Mindestsicherung sorgt für starre Fronten
Die Mindestsicherungsreform hat am Donnerstag zur erwartet kontroversiellen Debatte im Nationalrat geführt. Während ÖVP-Klubobmann August Wöginger von einem "Meilenstein der Sozialpolitik" sprach, sah SPÖ-Fraktionschefin Pamela Rendi-Wagner die Regierung 70.000 Kinder in ein chancenloses Leben schicken.
Die SPÖ-Vorsitzende war es auch, die den Auftakt der Debatte bestimmen durfte.
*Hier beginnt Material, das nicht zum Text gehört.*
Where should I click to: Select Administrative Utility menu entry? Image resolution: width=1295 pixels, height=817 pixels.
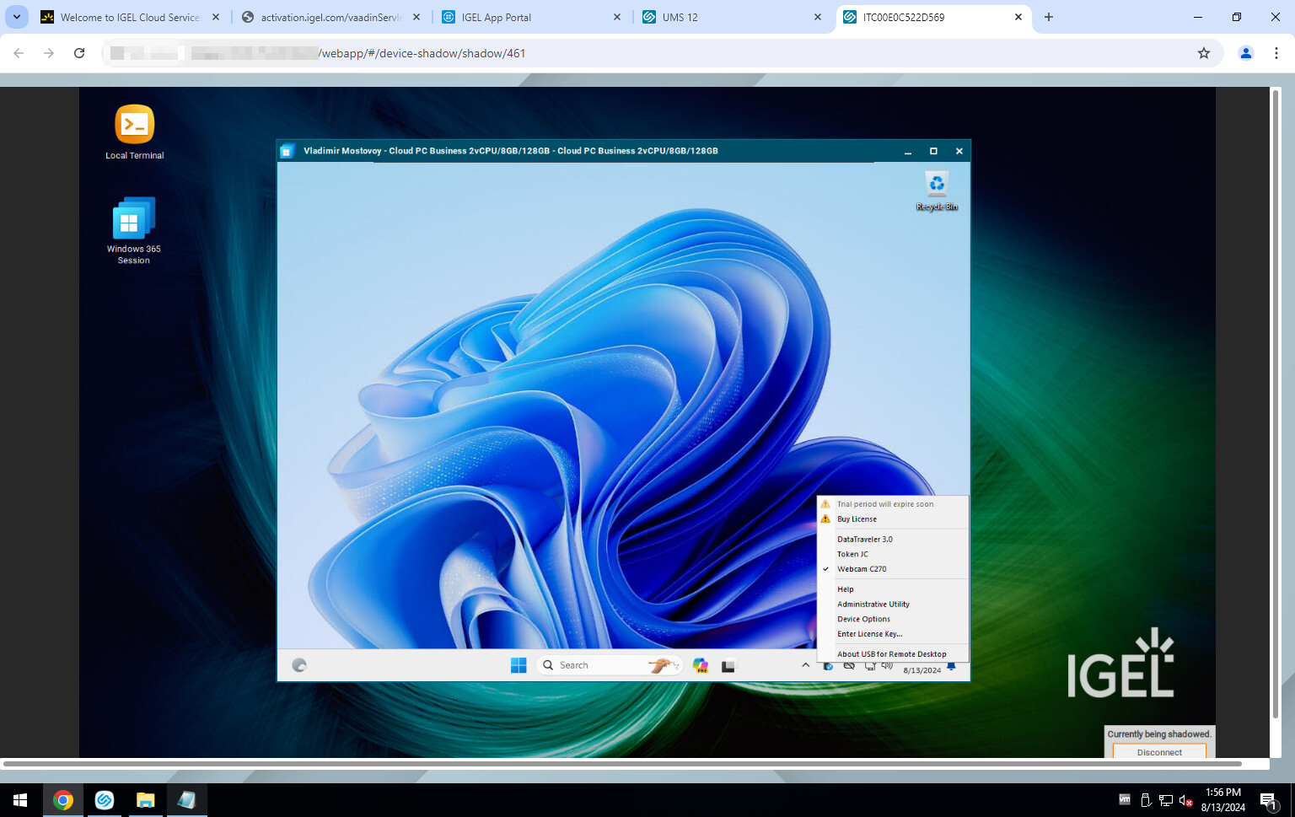[x=873, y=605]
In ihrer Rede attestierte sie der Regierung, dass ihr der menschliche Anstand fehle: "Es ist eine Bundesregierung, die Menschen und Bundesländer gegeneinander ausspielt", so Rendi-Wagner in Anspielung darauf, dass die Länder einander bei der neuen Sozialhilfe unterbieten können.
Sie verstehe die Mindestsicherung als Sprungbrett in den Arbeitsmarkt, meinte die SPÖ-Chefin. Was vorgelegt werde, sei jedoch ein Sprungbrett in die Armut. Besonders stieß sich Rendi-Wagner an der Kürzung des Betrags für Kinder ab dem dritten Kind: "Sie verfrachten 70.000 Kinder in ein chancenloses Leben. Sie vererben Armut", prangerte die rote Fraktionsvorsitzende einen kaltherzigen Umgang mit Kindern an.
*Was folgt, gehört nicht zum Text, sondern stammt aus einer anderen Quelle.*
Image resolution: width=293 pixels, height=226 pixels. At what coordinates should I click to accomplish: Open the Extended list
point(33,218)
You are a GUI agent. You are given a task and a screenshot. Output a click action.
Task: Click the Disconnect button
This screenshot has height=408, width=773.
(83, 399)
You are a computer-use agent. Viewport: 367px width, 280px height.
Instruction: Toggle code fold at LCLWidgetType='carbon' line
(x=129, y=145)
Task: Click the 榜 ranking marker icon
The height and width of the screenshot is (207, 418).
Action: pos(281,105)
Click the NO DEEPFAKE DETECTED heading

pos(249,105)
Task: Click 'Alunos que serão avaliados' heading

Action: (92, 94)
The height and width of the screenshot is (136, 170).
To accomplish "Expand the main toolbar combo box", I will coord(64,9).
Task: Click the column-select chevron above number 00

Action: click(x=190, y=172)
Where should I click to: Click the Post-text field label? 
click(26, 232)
Sehr ungewöhnlich war daraufhin, dass die zuständige Ressortchefin sofort selbst zur Replik schritt. Sozialministerin Beate Hartinger-Klein (FPÖ) schilderte die Mindestsicherungs-Nachfolgeregel als Modell, das mehr Chancen, mehr Fairness und mehr Gerechtigkeit bringe. Die Regierung bekenne sich zum Sozialstaat, der dort Hilfe leiste, wo sie nötig sei. Besonders hob sie da den Fokus auf Alleinerziehende und Behinderte hervor, ebenso den Abänderungsantrag, wonach Zuschüsse für Heizkosten doch nicht gegengerechnet werden.
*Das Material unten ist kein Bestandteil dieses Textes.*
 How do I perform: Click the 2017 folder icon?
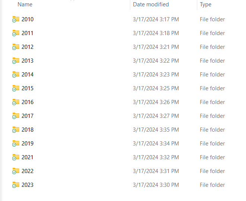[16, 116]
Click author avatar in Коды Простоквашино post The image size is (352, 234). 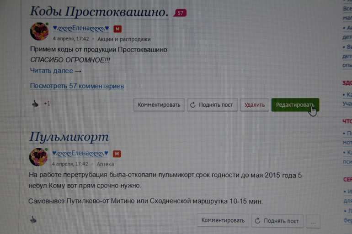pos(39,31)
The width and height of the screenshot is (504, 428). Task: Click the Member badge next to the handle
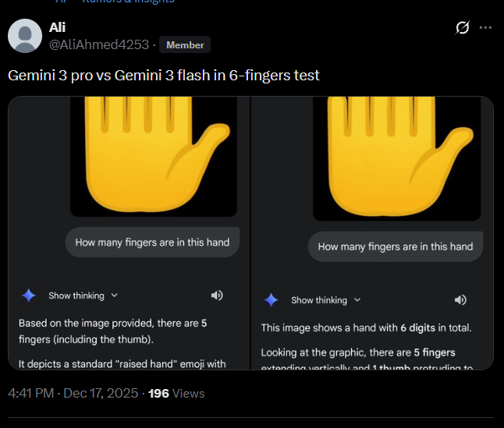[185, 45]
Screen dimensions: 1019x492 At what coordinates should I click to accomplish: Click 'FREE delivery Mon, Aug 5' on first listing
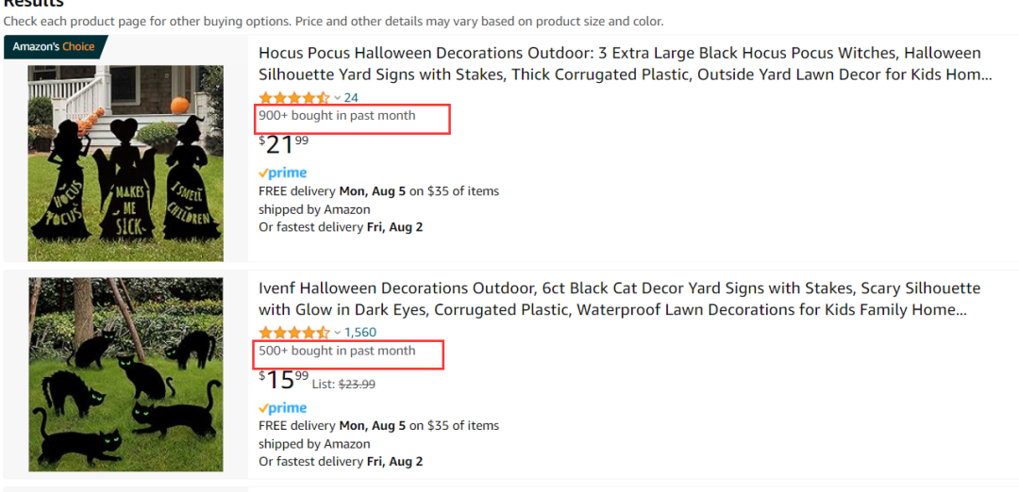(332, 191)
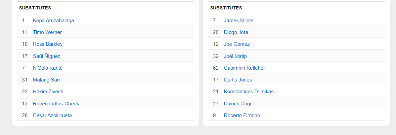Open Ross Barkley's profile
The height and width of the screenshot is (135, 396).
pos(48,44)
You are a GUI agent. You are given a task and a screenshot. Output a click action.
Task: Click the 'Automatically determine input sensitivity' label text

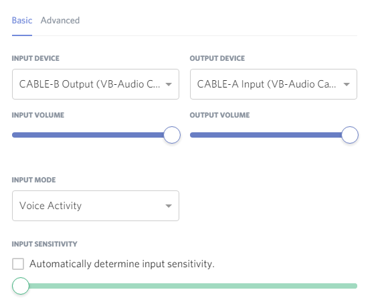(122, 264)
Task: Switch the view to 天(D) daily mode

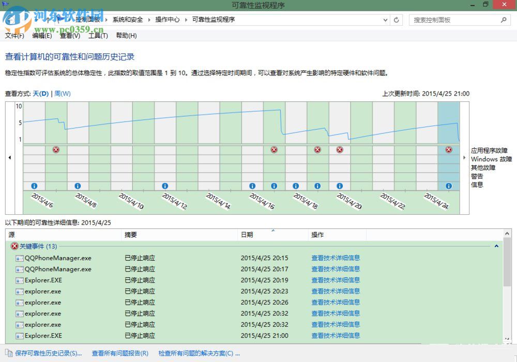Action: 40,93
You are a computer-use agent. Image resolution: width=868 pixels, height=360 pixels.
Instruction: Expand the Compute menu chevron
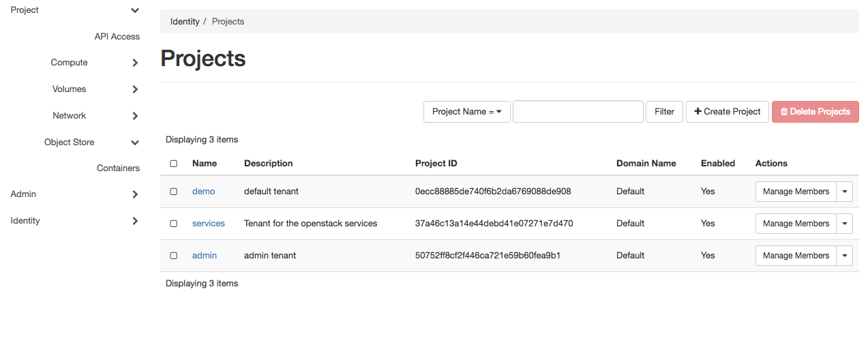click(x=135, y=63)
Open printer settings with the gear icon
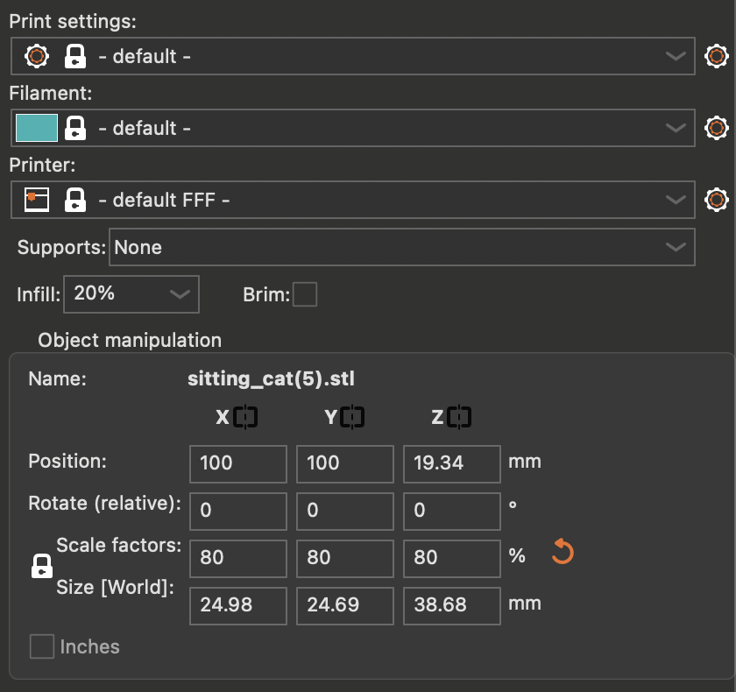Image resolution: width=736 pixels, height=692 pixels. tap(717, 200)
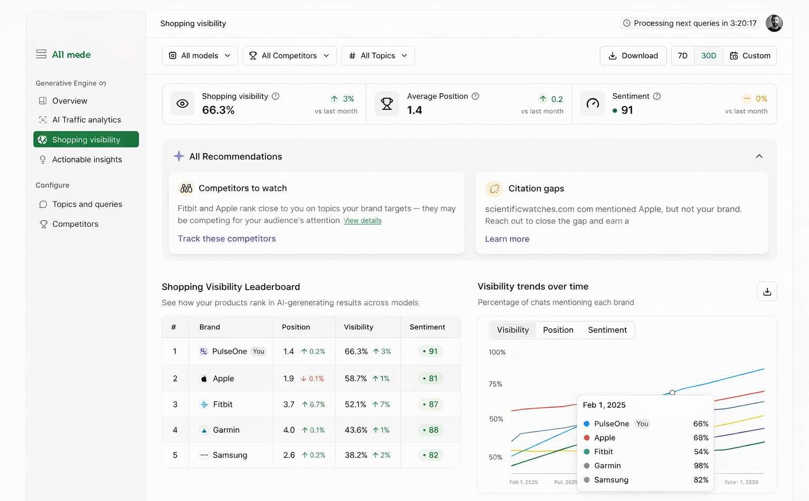
Task: Click info icon next to Average Position
Action: pyautogui.click(x=475, y=96)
Den von der SPÖ seit Tagen erhobenen Vergleich mit Deutschland wies Hartinger zurück: "Ich habe immer gesagt, mit mir Hartz IV nicht."
Zur Seite sprang Hartinger FPÖ-Sozialsprecherin Dagmar Belakowitsch, die das Ausländerthema aufs Tapet brachte. Die Reform sei nämlich auch eine Reaktion auf den steigenden Anteil der Asylberechtigten unter den Mindestsicherungsbeziehern. Hier werde "endlich" ein Riegel gegen die weitere Zuwanderung ins Sozialsystem vorgelegt. Daran werde sich auch die Gemeinde Wien halten müssen, sprach Belakowtisch frühere Drohungen von Sozialstadtrat Peter Hacker (SPÖ) an, die Vorgaben des entsprechenden Rahmengesetzes in der Bundeshauptstadt nicht umzusetzen.
Von "schmutziger und schäbiger Politik" und einem "Armutszeugnis" sprach daraufhin NEOS-Sozialsprecher Gerald Loacker. Denn: "Dieses Regierung würde sogar den Wetterbericht auf Ausländer framen, wenn das ginge." Die Reform sei letztlich viel Lärm um nichts, die Mindestsicherung werde sogar teurer. Es gehe einzig darum, wieder das Ausländer-Spielfeld zu betreten und entsprechende Ressentiments zu bedienen. Was es seiner Ansicht nach bräuchte, wäre eine Zusammenlegung von Notstandshilfe und Mindestsicherung mit einer auszahlenden Stelle.